Non-Invasive Prediction of 177 Lu-Dotatate Treatment Response Using 68 Ga-Dotatate PET/CT and Deep Learning
Abstract
Purpose
To develop and evaluate a custom convolutional neural network (CNN) using baseline 68Ga-DOTATATE PET/CT imaging to predict disease control following 177Lu-DOTATATE therapy in patients with neuroendocrine tumors (NETs).
Methods
We conducted a retrospective study using a subset of patients from a of a phase II, open-label, single-arm registry trial, consisting of 161 patients who received 177Lu-DOTATATE therapy until December 2022. Pre-treatment 68Ga-DOTATATE PET/CT scans and clinical data were collected to train a CNN based on ConvNeXt for binary classification of disease control. Prolonged disease control was defined as the absence of disease progression at 1.5 years following therapy. The dataset was split into 70% training (n=111), 15% validation (n=15), and 15% testing (n=15) stratified by disease control and sex. Organ volumes were segmented on CT scans using TotalSegmentator, an open-source AI tool.

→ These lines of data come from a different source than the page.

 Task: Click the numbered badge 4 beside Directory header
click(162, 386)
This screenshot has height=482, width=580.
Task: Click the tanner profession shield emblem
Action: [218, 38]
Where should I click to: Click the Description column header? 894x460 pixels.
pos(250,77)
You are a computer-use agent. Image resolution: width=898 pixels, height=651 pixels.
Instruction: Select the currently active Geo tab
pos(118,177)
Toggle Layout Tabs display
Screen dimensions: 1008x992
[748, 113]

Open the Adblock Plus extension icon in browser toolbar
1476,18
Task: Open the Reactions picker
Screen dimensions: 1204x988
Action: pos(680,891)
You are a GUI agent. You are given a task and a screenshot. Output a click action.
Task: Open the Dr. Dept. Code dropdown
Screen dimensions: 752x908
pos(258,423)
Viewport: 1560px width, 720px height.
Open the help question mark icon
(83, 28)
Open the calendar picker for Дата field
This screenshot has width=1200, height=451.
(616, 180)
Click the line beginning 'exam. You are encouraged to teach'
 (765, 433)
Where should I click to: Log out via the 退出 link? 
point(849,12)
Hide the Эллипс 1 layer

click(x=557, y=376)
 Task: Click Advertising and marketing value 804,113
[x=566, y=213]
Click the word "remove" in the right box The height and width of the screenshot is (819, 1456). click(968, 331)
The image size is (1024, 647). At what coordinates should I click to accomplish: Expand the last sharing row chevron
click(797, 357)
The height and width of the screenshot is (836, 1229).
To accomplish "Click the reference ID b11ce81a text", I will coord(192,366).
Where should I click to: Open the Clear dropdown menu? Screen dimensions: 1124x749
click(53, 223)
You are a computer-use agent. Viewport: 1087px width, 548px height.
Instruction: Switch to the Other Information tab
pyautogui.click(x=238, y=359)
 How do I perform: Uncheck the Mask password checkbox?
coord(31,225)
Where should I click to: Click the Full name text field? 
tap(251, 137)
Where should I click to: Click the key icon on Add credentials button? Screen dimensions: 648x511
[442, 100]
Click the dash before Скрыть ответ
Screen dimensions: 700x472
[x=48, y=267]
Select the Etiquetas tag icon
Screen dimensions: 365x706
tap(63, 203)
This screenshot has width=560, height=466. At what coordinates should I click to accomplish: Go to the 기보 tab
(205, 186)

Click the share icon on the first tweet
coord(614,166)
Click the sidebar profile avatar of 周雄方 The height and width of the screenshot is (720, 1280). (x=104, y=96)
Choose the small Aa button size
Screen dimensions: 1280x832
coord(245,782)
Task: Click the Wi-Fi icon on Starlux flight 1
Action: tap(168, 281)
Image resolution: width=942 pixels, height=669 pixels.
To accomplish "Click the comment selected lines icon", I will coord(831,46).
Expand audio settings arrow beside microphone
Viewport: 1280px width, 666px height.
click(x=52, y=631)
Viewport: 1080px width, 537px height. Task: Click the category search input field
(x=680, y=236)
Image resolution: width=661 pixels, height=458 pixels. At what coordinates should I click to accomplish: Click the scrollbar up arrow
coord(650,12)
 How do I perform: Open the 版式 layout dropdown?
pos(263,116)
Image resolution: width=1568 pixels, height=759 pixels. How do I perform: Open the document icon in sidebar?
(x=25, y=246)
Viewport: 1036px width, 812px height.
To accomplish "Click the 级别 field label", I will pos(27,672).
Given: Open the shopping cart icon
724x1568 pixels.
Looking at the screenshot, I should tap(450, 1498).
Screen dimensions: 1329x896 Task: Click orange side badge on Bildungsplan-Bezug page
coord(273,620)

These anatomical segmentations were used in a custom-built segmentation algorithm, where liver-based thresholding was used to identify NETs. Tumor segmentations, PET/CT imaging, and clinical data, were used as inputs into the CNN. The model was trained for up to 500 epochs with binary cross entropy (BCE). Early stopping, applied with BCE and area under the receiver operating characteristic curve (AUC), was evaluated on the validation dataset. Accuracy, AUC, sensitivity, specificity, positive predictive value (PPV) and negative predictive value were evaluated on the testing dataset.
Results
Training ended at 490 epochs. The CNN demonstrated an accuracy of 75% (AUC 61%, sensitivity 71%, specificity 42%). However, the PPV is higher at 83%.
Conclusion
Predicting patient response to 177Lu-DOTATATE therapy using machine learning remains challenging. While demonstrating modest overall performance, the relatively high positive predictive value suggests that this approach may be useful for identifying patients likely to experience prolonged disease control. Such models could support clinical trial selection and provide added clinical reassurance when predictions are favorable.